# [What you should do]
Each line from the one that holds "You are a computer-use" to the end of the entries is to be given again exactly. Do not include pictures.

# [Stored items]
== == ==

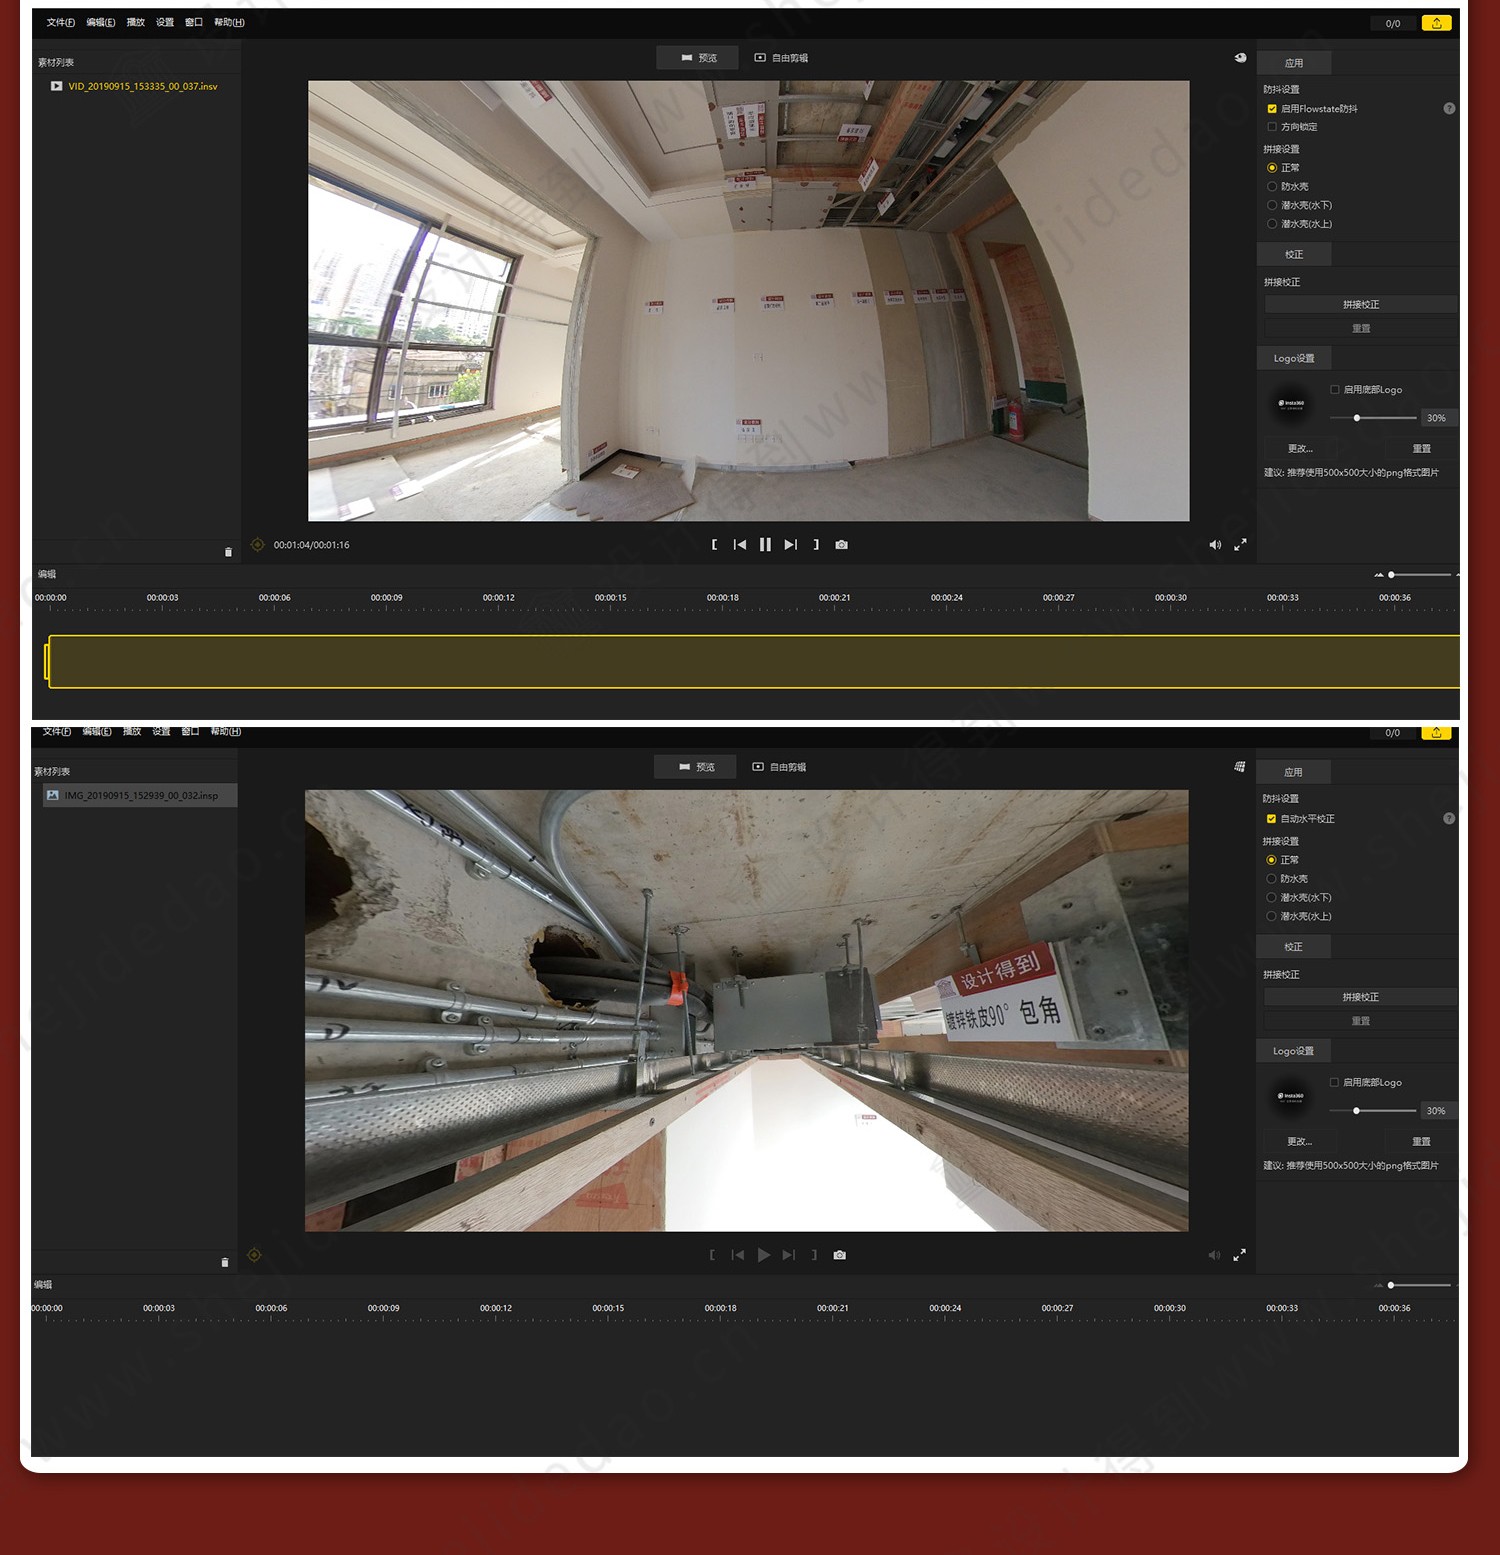Click the 更改... button in bottom window
Screen dimensions: 1500x1555
pos(1299,1141)
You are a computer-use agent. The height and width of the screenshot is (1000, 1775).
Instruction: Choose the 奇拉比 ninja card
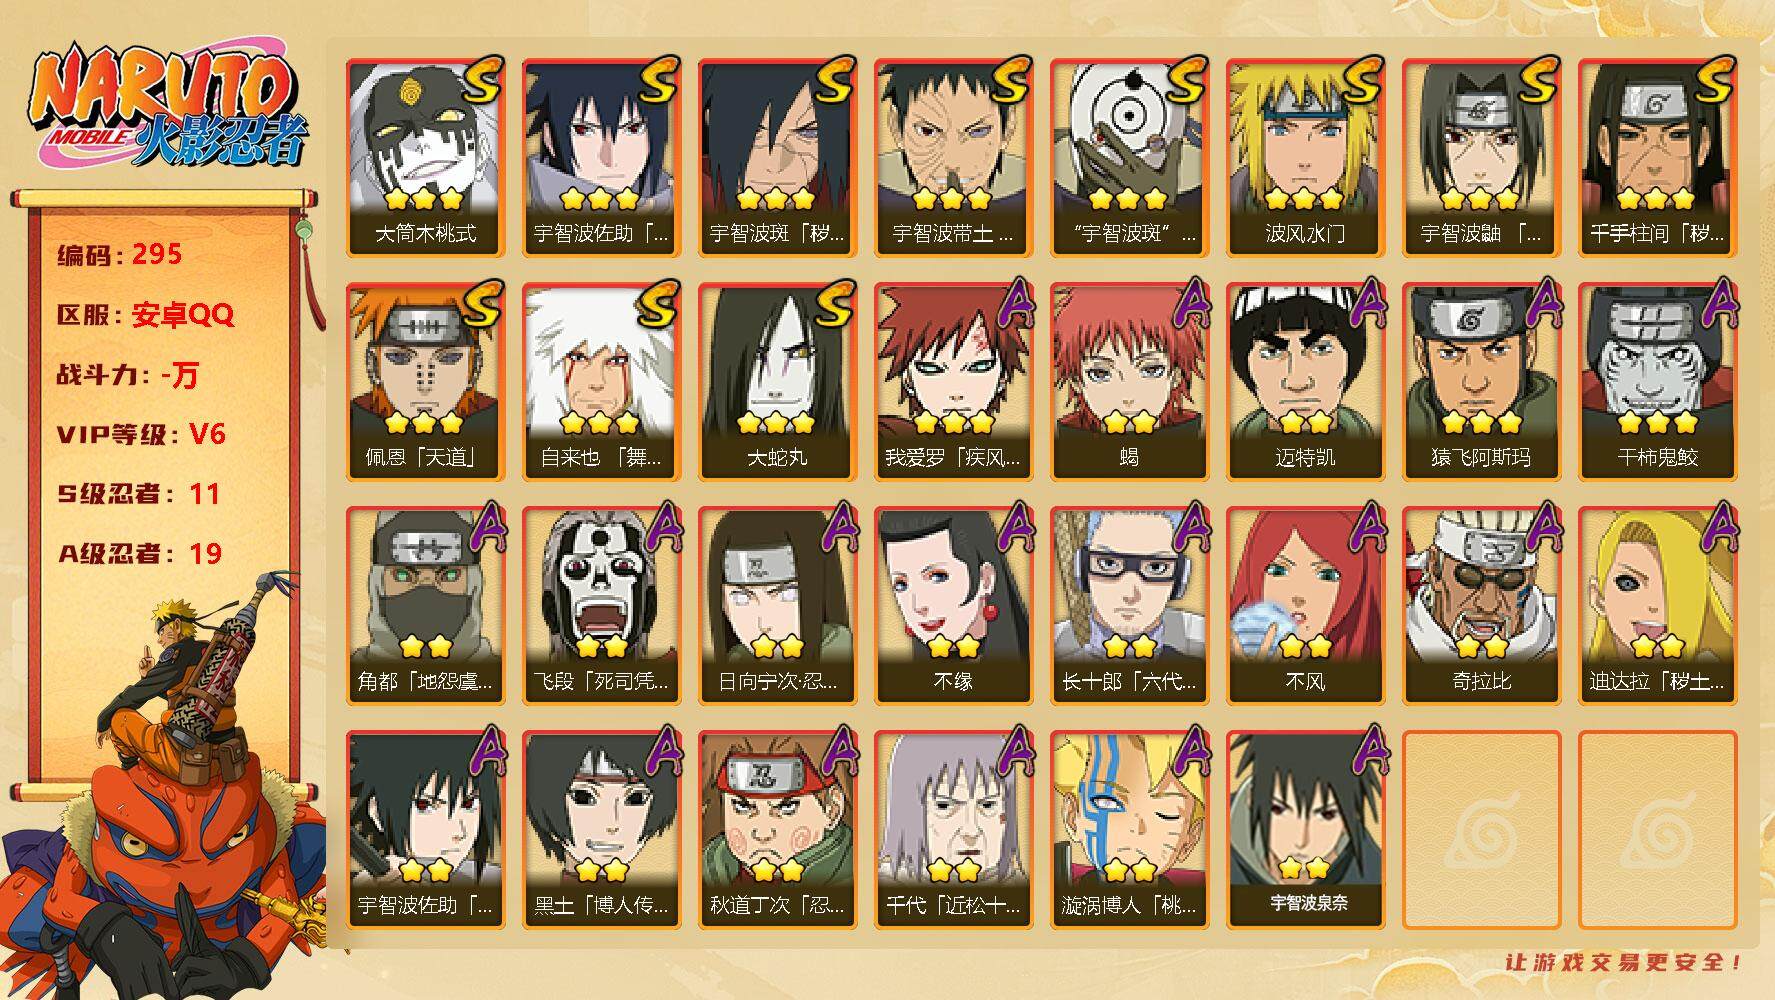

== == ==

# [Solved problem]
You are a computer-use agent. The height and width of the screenshot is (1000, 1775).
Instruction: Choose the 奇拉比 ninja card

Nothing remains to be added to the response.